→ PROBLEM REQUIREMENTS: Transcribe the stretch of entries below from the line with "ΕΠΙΔΕΡΜΙΔΑ (80, 2340)" through the line with "Image resolution: width=1484, height=2510.", exactly and with both ends included; leave out all other lines.
-- INPUT MATERIAL follows --
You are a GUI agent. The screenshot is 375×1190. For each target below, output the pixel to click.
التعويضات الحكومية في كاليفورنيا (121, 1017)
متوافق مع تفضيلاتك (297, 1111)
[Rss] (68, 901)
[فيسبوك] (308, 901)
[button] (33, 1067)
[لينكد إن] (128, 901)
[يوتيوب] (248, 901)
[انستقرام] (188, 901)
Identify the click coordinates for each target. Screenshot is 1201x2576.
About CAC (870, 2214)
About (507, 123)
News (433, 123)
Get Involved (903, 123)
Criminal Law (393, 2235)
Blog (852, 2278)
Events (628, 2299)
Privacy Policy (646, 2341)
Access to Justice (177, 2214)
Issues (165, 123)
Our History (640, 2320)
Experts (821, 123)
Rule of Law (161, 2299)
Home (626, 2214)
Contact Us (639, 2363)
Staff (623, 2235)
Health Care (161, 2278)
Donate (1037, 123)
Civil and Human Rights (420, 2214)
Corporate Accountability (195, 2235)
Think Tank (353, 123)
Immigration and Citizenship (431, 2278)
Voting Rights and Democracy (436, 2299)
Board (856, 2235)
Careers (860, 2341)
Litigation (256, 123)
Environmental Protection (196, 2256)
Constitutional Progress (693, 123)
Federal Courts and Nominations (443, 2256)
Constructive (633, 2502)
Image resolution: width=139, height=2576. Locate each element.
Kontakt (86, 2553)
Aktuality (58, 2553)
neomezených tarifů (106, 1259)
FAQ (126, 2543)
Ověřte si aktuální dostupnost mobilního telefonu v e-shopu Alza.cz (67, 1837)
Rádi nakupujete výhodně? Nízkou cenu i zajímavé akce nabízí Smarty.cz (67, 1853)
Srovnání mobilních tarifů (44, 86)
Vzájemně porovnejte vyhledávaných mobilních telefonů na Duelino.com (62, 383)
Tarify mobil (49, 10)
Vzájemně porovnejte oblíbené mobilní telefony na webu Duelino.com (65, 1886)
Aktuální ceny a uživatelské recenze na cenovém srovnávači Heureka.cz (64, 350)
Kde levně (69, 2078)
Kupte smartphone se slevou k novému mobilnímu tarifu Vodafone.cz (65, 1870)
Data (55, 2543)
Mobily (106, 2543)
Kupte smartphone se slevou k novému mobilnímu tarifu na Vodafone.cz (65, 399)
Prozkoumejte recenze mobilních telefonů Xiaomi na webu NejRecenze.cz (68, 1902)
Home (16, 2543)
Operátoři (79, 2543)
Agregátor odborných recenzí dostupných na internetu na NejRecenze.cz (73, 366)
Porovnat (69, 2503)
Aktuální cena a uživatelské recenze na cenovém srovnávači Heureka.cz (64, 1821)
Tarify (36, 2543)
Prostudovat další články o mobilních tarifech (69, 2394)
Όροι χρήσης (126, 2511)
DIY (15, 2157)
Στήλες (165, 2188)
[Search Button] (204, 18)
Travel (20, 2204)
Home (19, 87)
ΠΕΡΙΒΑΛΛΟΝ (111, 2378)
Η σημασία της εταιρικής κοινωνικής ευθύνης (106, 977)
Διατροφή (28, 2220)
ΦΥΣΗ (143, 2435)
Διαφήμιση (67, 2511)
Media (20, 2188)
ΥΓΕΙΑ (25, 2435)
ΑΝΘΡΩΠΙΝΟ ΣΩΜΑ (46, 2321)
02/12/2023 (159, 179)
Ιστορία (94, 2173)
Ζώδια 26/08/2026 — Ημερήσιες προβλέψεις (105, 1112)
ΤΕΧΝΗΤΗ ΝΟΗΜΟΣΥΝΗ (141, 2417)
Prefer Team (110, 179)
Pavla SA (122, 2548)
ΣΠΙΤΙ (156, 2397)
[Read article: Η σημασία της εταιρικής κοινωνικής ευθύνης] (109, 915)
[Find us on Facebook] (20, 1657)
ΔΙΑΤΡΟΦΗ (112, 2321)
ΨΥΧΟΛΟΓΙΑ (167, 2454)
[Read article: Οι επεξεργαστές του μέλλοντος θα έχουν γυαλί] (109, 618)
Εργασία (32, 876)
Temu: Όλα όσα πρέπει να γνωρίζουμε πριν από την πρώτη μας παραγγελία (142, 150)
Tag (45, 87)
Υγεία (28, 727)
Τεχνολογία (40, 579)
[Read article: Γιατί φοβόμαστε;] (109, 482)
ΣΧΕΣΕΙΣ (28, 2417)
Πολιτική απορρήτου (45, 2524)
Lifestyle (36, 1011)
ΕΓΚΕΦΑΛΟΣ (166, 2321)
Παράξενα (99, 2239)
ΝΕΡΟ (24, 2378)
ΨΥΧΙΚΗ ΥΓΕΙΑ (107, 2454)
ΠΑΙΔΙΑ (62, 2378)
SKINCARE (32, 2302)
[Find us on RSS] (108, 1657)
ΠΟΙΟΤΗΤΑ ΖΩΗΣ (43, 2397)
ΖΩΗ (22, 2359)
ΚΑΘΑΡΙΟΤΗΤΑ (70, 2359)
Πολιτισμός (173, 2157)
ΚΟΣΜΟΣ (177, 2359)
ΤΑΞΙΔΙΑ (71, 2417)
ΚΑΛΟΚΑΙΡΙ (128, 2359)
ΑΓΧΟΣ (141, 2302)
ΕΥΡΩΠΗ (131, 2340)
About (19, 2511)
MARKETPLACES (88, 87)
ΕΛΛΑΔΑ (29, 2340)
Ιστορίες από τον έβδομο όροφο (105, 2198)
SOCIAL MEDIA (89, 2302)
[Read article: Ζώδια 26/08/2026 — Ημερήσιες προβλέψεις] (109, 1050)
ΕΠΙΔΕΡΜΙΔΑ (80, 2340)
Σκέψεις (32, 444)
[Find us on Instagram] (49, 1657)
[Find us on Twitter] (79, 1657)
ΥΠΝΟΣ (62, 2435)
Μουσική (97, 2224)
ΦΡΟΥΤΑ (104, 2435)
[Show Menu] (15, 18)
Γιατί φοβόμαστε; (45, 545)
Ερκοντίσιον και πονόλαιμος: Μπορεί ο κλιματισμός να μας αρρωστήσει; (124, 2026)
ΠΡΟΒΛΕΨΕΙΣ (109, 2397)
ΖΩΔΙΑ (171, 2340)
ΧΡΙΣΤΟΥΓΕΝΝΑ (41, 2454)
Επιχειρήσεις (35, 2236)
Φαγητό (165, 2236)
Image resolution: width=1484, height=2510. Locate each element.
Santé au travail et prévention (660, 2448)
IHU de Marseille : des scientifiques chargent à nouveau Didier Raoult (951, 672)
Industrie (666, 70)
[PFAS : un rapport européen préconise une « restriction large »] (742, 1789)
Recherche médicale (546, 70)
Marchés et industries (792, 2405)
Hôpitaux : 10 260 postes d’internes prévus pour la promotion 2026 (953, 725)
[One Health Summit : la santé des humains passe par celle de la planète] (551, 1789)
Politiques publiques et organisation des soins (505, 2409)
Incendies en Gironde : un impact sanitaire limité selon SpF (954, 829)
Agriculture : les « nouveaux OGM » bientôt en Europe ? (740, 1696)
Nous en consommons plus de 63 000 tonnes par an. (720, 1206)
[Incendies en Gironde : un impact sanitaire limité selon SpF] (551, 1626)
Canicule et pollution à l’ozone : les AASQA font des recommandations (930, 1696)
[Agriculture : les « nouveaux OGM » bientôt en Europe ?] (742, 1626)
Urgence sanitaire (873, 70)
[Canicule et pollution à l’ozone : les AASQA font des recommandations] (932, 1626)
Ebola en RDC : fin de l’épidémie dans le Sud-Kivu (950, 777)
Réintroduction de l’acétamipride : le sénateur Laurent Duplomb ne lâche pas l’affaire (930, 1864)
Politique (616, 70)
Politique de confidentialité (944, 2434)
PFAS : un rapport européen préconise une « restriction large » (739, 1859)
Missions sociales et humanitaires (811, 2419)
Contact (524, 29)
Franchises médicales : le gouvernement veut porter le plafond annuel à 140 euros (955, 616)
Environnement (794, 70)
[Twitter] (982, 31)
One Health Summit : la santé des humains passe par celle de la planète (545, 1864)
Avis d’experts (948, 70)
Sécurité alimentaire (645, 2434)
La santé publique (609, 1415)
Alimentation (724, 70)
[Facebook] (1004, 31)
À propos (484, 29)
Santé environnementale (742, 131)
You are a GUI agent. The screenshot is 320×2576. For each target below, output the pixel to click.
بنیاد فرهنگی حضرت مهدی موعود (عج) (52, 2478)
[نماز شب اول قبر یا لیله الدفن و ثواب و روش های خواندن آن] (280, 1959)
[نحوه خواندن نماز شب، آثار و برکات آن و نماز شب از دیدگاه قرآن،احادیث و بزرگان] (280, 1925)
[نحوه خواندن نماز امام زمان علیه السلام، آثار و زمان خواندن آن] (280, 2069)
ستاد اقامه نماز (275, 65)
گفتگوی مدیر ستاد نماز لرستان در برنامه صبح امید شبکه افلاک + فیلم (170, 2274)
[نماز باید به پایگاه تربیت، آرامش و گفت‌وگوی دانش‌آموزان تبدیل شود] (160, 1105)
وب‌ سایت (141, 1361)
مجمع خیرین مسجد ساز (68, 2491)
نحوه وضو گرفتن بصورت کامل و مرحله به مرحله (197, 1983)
-- INPUT MATERIAL concluded --
→ COMPLETED TASK:
ΕΠΙΔΕΡΜΙΔΑ (80, 2340)
Σκέψεις (32, 444)
[Find us on Instagram] (49, 1657)
[Find us on Twitter] (79, 1657)
ΥΠΝΟΣ (62, 2435)
Μουσική (97, 2224)
ΦΡΟΥΤΑ (104, 2435)
[Show Menu] (15, 18)
Γιατί φοβόμαστε; (45, 545)
Ερκοντίσιον και πονόλαιμος: Μπορεί ο κλιματισμός να μας αρρωστήσει; (124, 2026)
ΠΡΟΒΛΕΨΕΙΣ (109, 2397)
ΖΩΔΙΑ (171, 2340)
ΧΡΙΣΤΟΥΓΕΝΝΑ (41, 2454)
Επιχειρήσεις (35, 2236)
Φαγητό (165, 2236)
Image resolution: width=1484, height=2510. Locate each element.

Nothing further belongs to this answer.